Today, the spotlight is on William Holden’s characters in Romantic films. Whether in the love triangle, or as the lead, characters lean toward self-absorption and antisocial behavior. Even though he starred with the “A” listers and won an Oscar for Best Actor (Stalag 17), Holden seems to stand on a plateau below the apex of his co-stars. His prolific career, and his star power during his height in the 1950s, should have garnered him more clout. Perhaps his personal life affected his legacy. So far, in this winter exploration of an actor I know too little about, William Holden has my admiration. Here are four films featuring Holden in romantic roles. I regret there are many I missed.
In Picnic (1955), he is Hal Carter, a vagabond loser who looks like a gladiator, fiery and full of sizzling passion under the surface. His chemistry wreaks havoc with the women of the town. Kim Novak is his sexual equal, and their chemistry is palpable during the dance scene at the river’s edge where the town celebrates. Director Joshua Logan directed the Broadway hit and the film. I loved the nuances and attack against convention in 50s society. It is a film taking advantage of the heat of summer to ignite the repressed desires of men and women. It is entertaining although not a satisfying drama like other “hot” films such as Cat on a Hot Tin Roof, but it is sexy in a covert, 1950s way. William Holden was great.
Sabrina (1954) Edith Head’s costume designs never had a fairer model than Audrey Hepburn. Although Humphrey Bogart’s Linus Larrabee wins Sabrina in the end, William Holden as playboy little brother, David, plays up the charm and humor to create the popular classic love triangle. According to IBDb, the drama behind the film was tense. “Humphrey Bogart was a last minute replacement for Cary Grant. Bogart and William Holden couldn’t stand each other. Bogart disapproved of Audrey Hepburn (he wanted his wife Lauren Bacall in the role), while Holden fell in love with her. Bogart got $300,000, Holden got $150,000, and Hepburn only $15,000. Asked how he liked working with Hepburn, Bogart replied: “It’s OK, if you don’t mind to make 20 takes.” Ouch! Though Audrey Hepburn and William Holden fell in love, “Hepburn broke off the relationship on learning that Holden could not have children” (IMDb).
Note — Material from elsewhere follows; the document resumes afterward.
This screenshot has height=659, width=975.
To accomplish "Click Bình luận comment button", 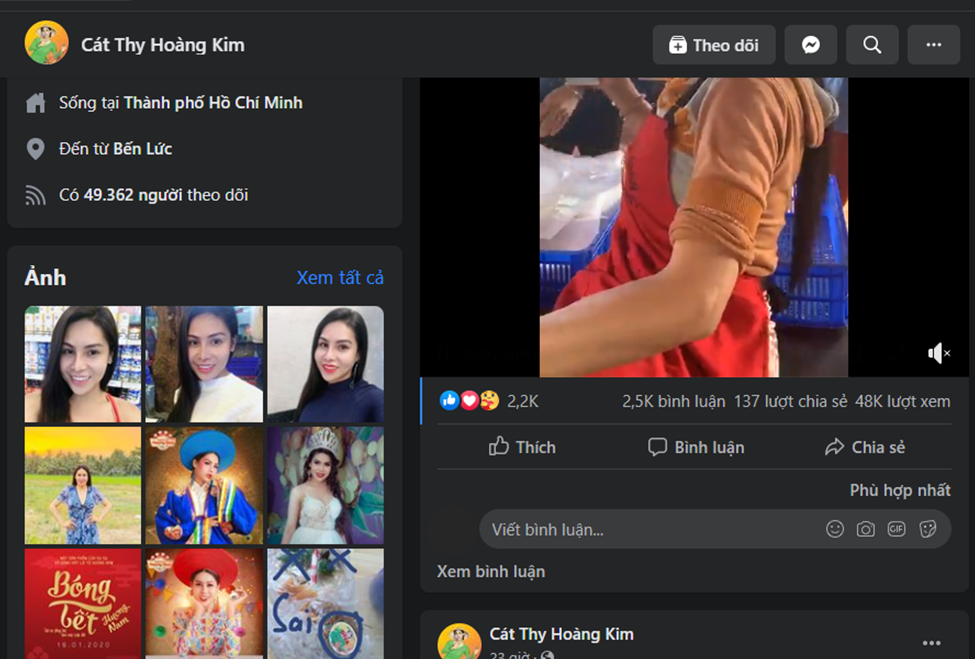I will click(696, 447).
Born Yesterday (1950) Check out TCM BORN YESTERDAY for complete information about this fun classic showcasing Judy Holliday as the dumb blonde who turns smart with the help of her tutor, William Holden. Director George Cukor places all the attention on “Billy” and it’s refreshing to see the men take a side seat. She liberates herself with knowledge and gets the best of her beastly, corrupt mobster boyfriend played by Broderick Crawford. I thought Judy Holliday was hilarious.
Grace Kelly began acting in 1950 at age 20 and retired from acting six years later to become Princess Monaco. In The Country Girl (1954), she takes off her makeup and gives an Oscar-winning performance as Bing Crosby’s wife (He was nominated as Best Actor). It is an odd film, a brilliant film with dynamic characters who take turns intriguing the audience–who is the bad guy and who is the good? It’s a psychological mystery surrounding alcoholism, co-dependency, and manipulation. Of the four mentioned in this post, this is the one I’d recommend watching. George Seaton won Best Screenplay. There’s Edith Head again, making Grace look magnificent here, then later in the same year in Hitchcock’s Rear Window. Bing Crosby’s performance impressed me the most.
What do you think of these four William Holden films? There are a few not here. Would you recommend Love is Many Splendid Thing? Golden Boy? The Bridges at Toko-Ri?